Um acontecimento bizarro marcou o anúncio oficial da criação de Brasília em maio de 1957. Após a missa rezada no local onde seria erguida a nova capital do País, discursaram o presidente Juscelino Kubitschek e o cardeal dom Carlos Carmelo Vasconcellos Motta. Curiosamente, enquanto o religioso falou de metas políticas, JK deu uma lição de fé e espiritualidade. O fato passou despercebido – hoje se sabe que eles leram discursos trocados. Casos pitorescos como esse também fazem parte da história de um país e, por isso, é bom que fiquem documentalmente registrados. Esses discursos ficaram e ainda podem ser ouvidos. A gravação faz parte do acervo de quatro mil vozes colecionadas há quatro décadas pelo jornalista paulista Luiz Ernesto Kawall, dono de uma das maiores “vozotecas” particulares do Brasil. Até o final do ano esse precioso material estará disponível para consulta no Centro Universitário Fieo (UniFieo), em Osasco.
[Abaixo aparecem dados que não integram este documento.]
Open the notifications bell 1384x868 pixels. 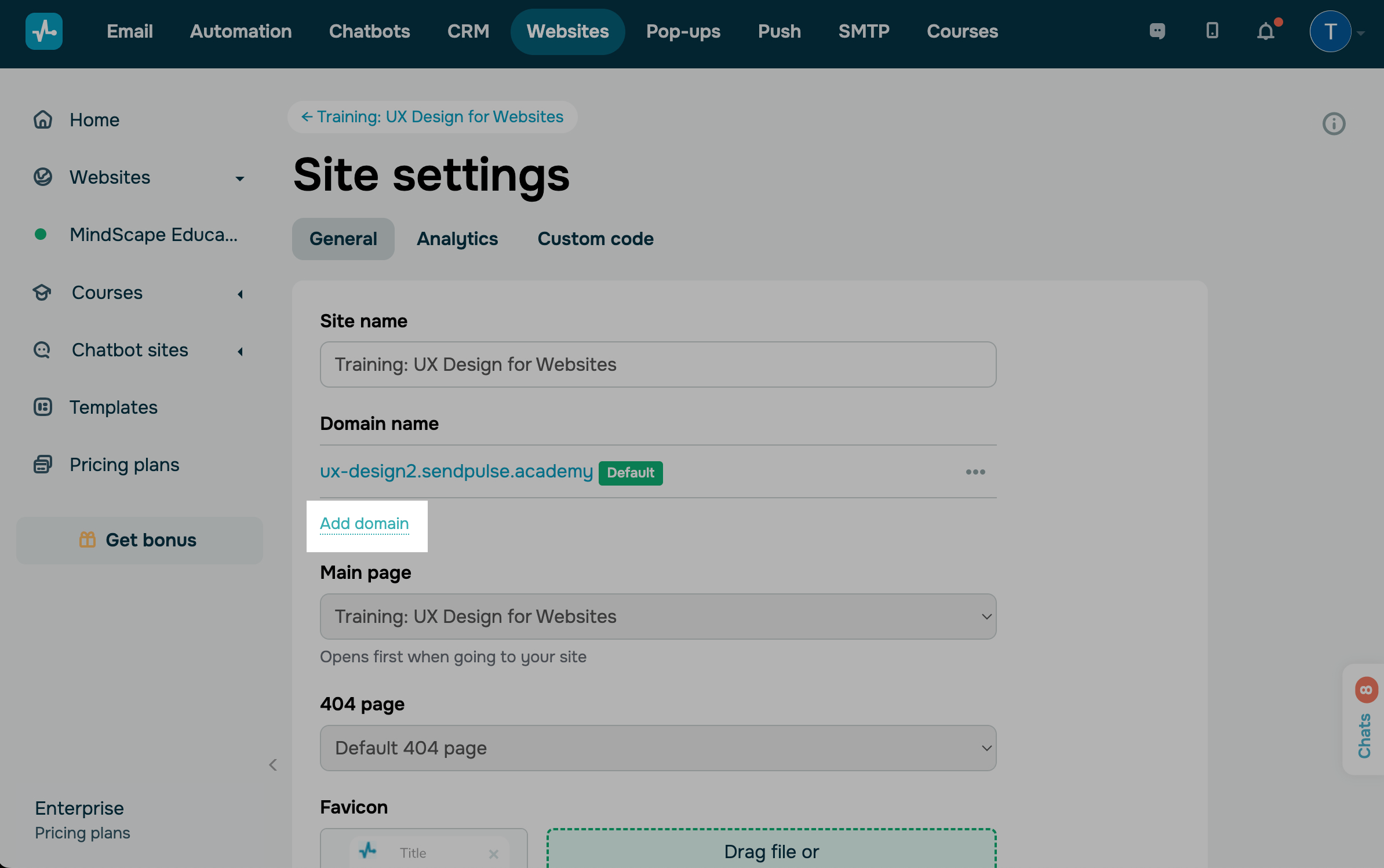click(1266, 31)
Da primeira gravação arquivada, na qual se ouve Thomas Edson brincando com os filhos, a discursos de figuras díspares como John Kennedy e Lênin ou Hitler e Gandhi, o que vale para o colecionador é o registro – seja ele em disco, fita cassete, VHS, DVD ou CD. Tanto pode ser uma canção escondida em algum álbum empoeirado, garimpado em feiras de antigüidade, como fragmentos de conversa surrupiados por meio de um gravador escondido, método usado para que se conseguisse, por exemplo, a voz do arredio pintor Alfredo Volpi durante um jantar do grupo Santa Helena. A lista de vozes é enorme e variada: Manoel Bandeira, Carlos Drummond de Andrade, Joseph Goebbels, Pelé cantando em dueto com Elis Regina, Franklin Roosevelt, Dwight Eisenhower, Marilyn Monroe, Benito Mussolini e muitos outros. Não faltam discursos históricos como o de Getúlio Vargas declarando guerra às forças do Eixo, os de Fidel Castro e Che Guevara em Sierra Maestra e o de Bertolt Brecht defendendo-se do macartismo. Outras gravações raras são as de Sigmund Freud falando de psicanálise, JK discorrendo sobre as serestas de Diamantina e o locutor Geraldo José de Almeida narrando o primeiro gol de bicicleta marcado por Leônidas da Silva. Além de gravações, Kawall tem outras preciosidades. Na sala de seu apartamento, em São Paulo, destaca-se um televisor General Electric distribuído em 1950 por Assis Chateaubriand na inauguração do primeiro canal de televisão no Brasil, a TV Tupi. Apesar do tesouro que possui, o colecionador Kawall ainda não está feliz. Falta-lhe algo? “Sim, ainda me falta a voz de Padre Cícero.”